[ RadSafe ] Re: Radiation deficiency remediation

Jay Caplan uniqueproducts at comcast.net
Tue Apr 5 17:58:39 CEST 2005


Although there is a lot of tritium in gun sights, exit signs, etc. isn't it all gaseous? There is no commercial source of tritiated water that consumers could access, is there?
Jay Caplan
  ----- Original Message ----- 
  From: Bernard Cohen 
  To: Jay Caplan 
  Cc: dckosloff at firstenergycorp.com ; howard long ; John Jacobus ; jjcohen ; radsafe ; yuan-chi luan ; radsafe-bounces at radlab.nl ; shliu at iner.gov.tw 
  Sent: Tuesday, April 05, 2005 9:25 AM
  Subject: Re: [ RadSafe ] Re: Radiation deficiency remediation


  According to ICRP-30, the weighted committed dose equivalent for tritiated water is 1.7^-11 Sv/Bq, or about 60 rem/Ci. Thus to get 1 rem you should ingest about 16 mCi of tritiated water.

  Jay Caplan wrote:

Dr. Cohen,
With a 10 day biological half life, what amount would deliver 1 rem? Is the
fact that tritium only emits a low voltage beta a deficiency vis anticipated
hormesis compared to x-ray or gamma?
Thanks
Jay Caplan

----- Original Message ----- 
From: "jjcohen" <jjcohen at prodigy.net>
To: "John Jacobus" <crispy_bird at yahoo.com>; "howard long"
<hflong at pacbell.net>; <dckosloff at firstenergycorp.com>
Cc: "radsafe" <radsafe at radlab.nl>; "yuan-chi luan" <nbcsoc at hotmail.com>;
<radsafe-bounces at radlab.nl>; <uniqueproducts at comcast.net>;
<shliu at iner.gov.tw>
Sent: Monday, April 04, 2005 4:26 PM
Subject: Re: [ RadSafe ] Re: Radiation deficiency remediation


  Some answers to questions regarding RDS (Radiation Deficiency Syndrome)

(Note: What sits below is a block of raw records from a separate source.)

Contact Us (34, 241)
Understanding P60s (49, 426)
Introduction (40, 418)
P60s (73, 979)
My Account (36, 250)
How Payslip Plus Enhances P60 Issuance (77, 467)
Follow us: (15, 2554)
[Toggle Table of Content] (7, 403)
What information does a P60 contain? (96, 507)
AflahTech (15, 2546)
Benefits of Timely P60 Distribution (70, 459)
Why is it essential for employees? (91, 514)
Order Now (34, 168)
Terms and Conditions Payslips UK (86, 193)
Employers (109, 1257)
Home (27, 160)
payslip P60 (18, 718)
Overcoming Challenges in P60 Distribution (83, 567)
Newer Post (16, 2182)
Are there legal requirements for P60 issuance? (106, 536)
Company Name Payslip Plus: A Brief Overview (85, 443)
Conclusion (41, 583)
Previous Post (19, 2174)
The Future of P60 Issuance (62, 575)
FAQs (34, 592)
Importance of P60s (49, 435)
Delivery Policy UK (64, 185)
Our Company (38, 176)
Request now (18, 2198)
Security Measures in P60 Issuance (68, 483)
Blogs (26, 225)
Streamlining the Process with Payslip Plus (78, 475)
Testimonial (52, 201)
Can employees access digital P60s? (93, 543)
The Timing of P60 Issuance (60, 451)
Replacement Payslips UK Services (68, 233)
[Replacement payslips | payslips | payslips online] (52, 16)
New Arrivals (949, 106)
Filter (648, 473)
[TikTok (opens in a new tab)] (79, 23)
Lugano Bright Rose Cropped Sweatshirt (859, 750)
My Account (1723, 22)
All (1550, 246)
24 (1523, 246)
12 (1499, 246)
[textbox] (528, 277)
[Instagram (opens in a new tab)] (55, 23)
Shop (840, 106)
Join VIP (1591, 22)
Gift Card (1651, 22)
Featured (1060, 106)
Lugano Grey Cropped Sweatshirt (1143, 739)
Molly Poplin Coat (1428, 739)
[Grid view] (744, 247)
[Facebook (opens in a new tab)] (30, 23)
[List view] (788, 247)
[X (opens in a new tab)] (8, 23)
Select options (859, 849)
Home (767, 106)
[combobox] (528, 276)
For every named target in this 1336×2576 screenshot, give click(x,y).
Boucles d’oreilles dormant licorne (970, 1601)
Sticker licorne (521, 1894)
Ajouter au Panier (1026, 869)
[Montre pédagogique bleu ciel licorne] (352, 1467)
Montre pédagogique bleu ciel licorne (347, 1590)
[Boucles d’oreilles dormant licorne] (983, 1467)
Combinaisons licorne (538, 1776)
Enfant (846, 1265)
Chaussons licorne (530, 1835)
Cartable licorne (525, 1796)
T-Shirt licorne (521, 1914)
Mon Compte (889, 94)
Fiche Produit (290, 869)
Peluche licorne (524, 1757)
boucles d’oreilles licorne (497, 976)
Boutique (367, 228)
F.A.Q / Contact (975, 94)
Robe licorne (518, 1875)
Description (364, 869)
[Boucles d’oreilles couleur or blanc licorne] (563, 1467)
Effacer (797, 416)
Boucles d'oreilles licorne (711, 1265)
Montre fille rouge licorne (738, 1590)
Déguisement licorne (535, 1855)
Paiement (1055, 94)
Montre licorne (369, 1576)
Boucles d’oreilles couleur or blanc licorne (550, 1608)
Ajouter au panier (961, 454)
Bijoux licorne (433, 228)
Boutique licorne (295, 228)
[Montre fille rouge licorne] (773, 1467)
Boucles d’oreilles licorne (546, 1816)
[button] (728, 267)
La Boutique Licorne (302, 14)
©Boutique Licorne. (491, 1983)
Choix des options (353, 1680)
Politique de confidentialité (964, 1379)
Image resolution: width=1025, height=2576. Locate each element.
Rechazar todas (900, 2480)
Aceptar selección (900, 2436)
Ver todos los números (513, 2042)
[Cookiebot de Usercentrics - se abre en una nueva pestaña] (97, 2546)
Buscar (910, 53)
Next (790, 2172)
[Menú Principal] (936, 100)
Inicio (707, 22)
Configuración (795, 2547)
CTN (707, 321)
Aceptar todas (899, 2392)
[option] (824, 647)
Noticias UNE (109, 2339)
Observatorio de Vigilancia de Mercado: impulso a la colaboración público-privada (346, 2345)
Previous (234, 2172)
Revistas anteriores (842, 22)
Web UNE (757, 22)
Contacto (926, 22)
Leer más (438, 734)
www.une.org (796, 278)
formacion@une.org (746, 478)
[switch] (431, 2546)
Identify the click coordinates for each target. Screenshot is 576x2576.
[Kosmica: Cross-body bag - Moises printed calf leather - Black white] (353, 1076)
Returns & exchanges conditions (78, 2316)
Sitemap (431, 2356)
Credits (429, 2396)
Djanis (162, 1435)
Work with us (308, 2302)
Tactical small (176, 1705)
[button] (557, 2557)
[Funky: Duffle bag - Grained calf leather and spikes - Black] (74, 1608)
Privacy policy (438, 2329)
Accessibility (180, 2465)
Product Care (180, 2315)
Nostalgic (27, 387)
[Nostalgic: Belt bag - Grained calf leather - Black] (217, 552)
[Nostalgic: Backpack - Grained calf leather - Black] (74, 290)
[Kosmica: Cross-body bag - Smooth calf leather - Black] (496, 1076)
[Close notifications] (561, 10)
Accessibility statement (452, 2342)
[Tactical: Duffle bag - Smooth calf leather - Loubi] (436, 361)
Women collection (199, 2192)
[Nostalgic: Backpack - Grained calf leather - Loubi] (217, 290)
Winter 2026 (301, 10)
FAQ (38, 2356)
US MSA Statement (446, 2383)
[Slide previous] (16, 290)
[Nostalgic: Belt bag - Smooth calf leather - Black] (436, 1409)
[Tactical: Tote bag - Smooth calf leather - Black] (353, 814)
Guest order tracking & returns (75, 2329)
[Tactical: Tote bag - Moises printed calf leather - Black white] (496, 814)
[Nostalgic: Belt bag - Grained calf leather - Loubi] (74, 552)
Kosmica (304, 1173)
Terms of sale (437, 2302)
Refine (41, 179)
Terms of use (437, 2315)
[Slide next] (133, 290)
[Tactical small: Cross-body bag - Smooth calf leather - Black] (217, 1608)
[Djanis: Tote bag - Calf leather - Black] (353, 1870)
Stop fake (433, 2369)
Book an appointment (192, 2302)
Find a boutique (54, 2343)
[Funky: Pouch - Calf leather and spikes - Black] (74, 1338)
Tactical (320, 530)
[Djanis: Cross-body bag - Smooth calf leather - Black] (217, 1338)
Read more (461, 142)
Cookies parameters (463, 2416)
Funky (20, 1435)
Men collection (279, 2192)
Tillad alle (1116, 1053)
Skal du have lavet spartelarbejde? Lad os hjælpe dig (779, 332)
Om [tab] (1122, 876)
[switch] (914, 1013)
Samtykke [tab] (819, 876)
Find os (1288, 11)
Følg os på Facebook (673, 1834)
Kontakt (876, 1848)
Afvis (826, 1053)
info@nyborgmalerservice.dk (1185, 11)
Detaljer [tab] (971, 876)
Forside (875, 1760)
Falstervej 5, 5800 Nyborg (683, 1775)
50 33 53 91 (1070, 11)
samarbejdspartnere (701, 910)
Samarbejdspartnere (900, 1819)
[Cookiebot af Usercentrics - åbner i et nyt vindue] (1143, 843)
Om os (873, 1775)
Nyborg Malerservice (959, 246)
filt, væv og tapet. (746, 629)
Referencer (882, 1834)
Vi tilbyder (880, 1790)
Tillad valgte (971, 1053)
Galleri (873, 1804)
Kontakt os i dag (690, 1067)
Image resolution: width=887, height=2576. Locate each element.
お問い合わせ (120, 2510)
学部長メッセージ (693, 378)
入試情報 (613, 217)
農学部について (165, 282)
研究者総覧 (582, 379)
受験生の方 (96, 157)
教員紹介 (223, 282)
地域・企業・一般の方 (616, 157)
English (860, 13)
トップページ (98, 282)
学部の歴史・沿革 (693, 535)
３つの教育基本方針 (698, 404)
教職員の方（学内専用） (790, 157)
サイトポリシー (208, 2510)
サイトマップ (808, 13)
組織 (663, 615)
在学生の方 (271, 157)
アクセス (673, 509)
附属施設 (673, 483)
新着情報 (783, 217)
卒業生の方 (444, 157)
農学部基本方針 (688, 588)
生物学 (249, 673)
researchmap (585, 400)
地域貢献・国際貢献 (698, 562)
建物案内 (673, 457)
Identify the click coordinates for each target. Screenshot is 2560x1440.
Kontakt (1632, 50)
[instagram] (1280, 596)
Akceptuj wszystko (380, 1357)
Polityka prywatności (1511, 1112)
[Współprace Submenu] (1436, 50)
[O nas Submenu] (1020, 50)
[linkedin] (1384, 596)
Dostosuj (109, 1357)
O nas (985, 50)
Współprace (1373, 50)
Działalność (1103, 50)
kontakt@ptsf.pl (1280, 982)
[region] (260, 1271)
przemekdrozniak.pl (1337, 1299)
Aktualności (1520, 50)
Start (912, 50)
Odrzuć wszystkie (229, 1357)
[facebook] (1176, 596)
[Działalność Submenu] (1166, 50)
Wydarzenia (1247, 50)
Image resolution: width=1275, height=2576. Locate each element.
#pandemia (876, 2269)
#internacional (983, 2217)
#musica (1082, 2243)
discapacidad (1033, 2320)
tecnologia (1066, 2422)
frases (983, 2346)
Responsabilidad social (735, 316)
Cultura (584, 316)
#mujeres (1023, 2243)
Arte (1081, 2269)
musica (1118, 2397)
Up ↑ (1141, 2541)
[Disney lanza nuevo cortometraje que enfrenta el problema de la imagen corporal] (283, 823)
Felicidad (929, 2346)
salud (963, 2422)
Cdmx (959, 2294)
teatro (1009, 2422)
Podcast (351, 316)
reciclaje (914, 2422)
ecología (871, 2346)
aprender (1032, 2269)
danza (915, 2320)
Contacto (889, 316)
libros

Q: What is the optimal dose for humans?
A: Optimal dose would be subject to individual differences, but would
    likely
  range somewhere between 1.0 and 10.0 rem/a
     (0.01 and 0.1 Sv/a). If a single value is desired, probably 3.0 rem/a
(0.03Sv/a) would suffice.

Q: How to identify those with radiation deficiency?
A: Just about everybody, except perhaps residents of Ramsar or Kerala.
    (see
  previous answer)

Q: How about Potassium for supplementary radiation?
A: No good! Specific activity level too low for internal application
    (would
  need too much)--- also could screw up electrolyte
      balance. For external, also not good---see discussion by Howard Long

Q: Just move to Denver?
A: Why bother. It would only get you a small fraction of the way toward
optimal dose level.

Q: X-rays?
A; Not uniform, inconvenient, and expensive

Q: Why supplementary radiation via Tritium?
A: It is cheap, abundant, can be easily distributed as water, and is
naturally occuring (for those who like "organic" isotopes.)
    --- if its natural, it must be good!